Disaat pengharapan itu surplus terhadap demokrasi, pengharapan justru defisit terhadap politik. Padahal demokrasi hanya disebut demokrasi jika politik menjadi ruh-nya. Tetapi inilah paradoks yang terjadi, dimana semua orang berharap kepada demokrasi tetapi pada saat yang sama membenci politik. Kira –kira tulisan ini akan mencoba mengulas paradoks tersebut. Shapiro (1999) menyebut mereka yang terlalu berharap kepada demokrasi sebagai penganut pandangan maksimalis.
Pandangan maksimalis adalah pikiran kaum demokrat yang meletakkan terlampau banyak harapan pada demokrasi dan karena itu menimpakan beban yang besar pada demokrasi. Pandangan maksimalis mengharapkan adanya partisipasi menyeluruh dalam pengambilan keputusan kolektif. Mereka juga berharap bahwa pengambilan keputusan itu dilaksanakan melalui proses deliberatif yang melibatkan publik secara luas. Mereka juga meminta adanya implementasi kehendak kolektif serta pertanggungjawaban dari para legislator dan politisi yang mereka pilih. Bahkan,lebih jauh lagi, mereka juga berharap demokrasi akan membantu menciptakan dunia sebagai tempat yang lebih baik bagi semua orang.Demokrasi diminta untuk menghapus korupsi, mengurangi kemiskinan, menghapuskan ketidakadilan, meningkatkan kesejahteraan sosial, menghukum penjahat hak asasi, mencegah perang dan kekerasan. Demokrasi diharapkan sebagai all thing to all people (Robet,2021:97).
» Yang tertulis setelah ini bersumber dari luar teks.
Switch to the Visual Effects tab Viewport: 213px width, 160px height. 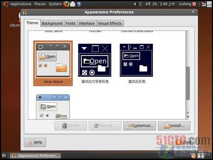(110, 23)
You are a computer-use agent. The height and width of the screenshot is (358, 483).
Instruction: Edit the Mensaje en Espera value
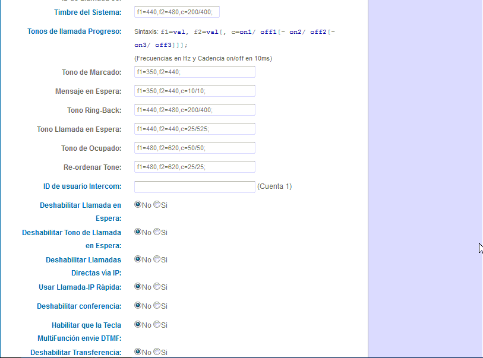tap(195, 90)
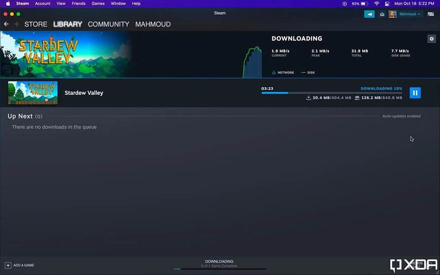Screen dimensions: 440x275
Task: Check notifications with the mail icon
Action: [x=382, y=14]
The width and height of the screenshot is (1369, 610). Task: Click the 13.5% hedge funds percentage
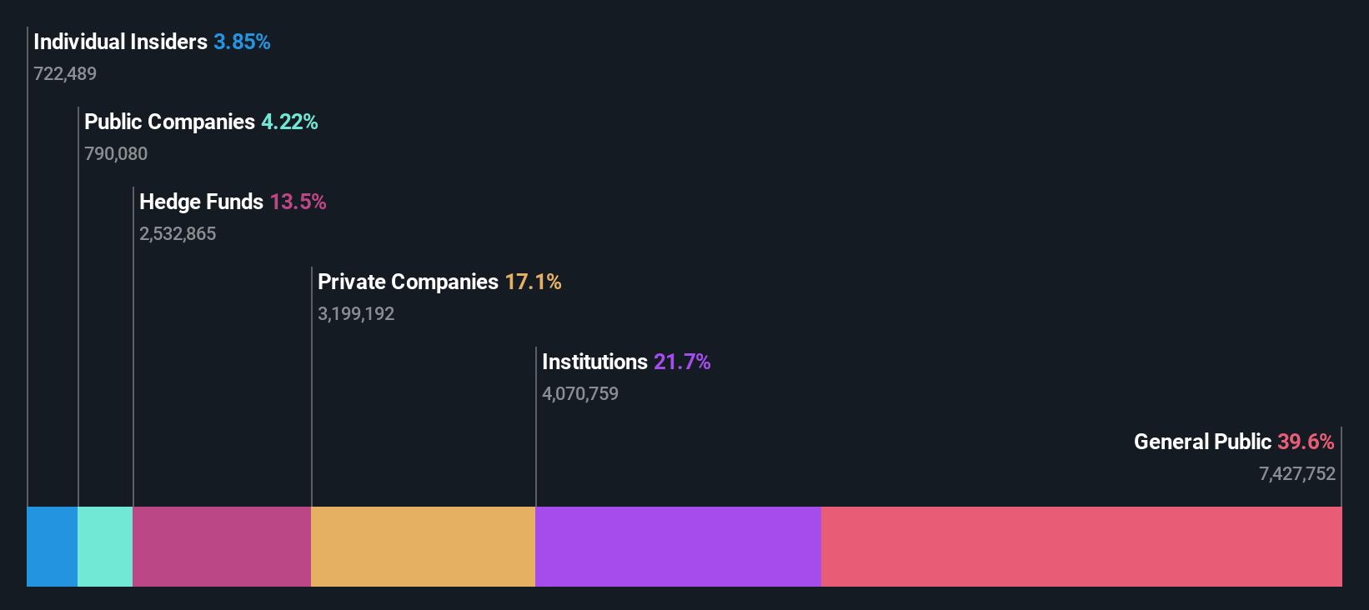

Melalui perspektif ini kita bisa melihat bahwa demokrasi seakan dijadikan sebagai satu-satunya solusi yang mampu untuk mengatasi semua persoalan. Namun, ketika melihat data yang dirilis oleh EUI ( The Economist Intelligence Unit ) tentang laporan indeks demokrasi dunia, Indonesia menduduki posisi ke-52 dunia dengan skor 6,71.EUI mengelompokkan Indonesia sebagai negara dengan demokrasi cacat (flawed democracy).Menurut EUI,negara yang demokrasi cacat umumnya telah memiliki sistem pemilu yang bebas dan adil,serta menghormati kebabasan sipil.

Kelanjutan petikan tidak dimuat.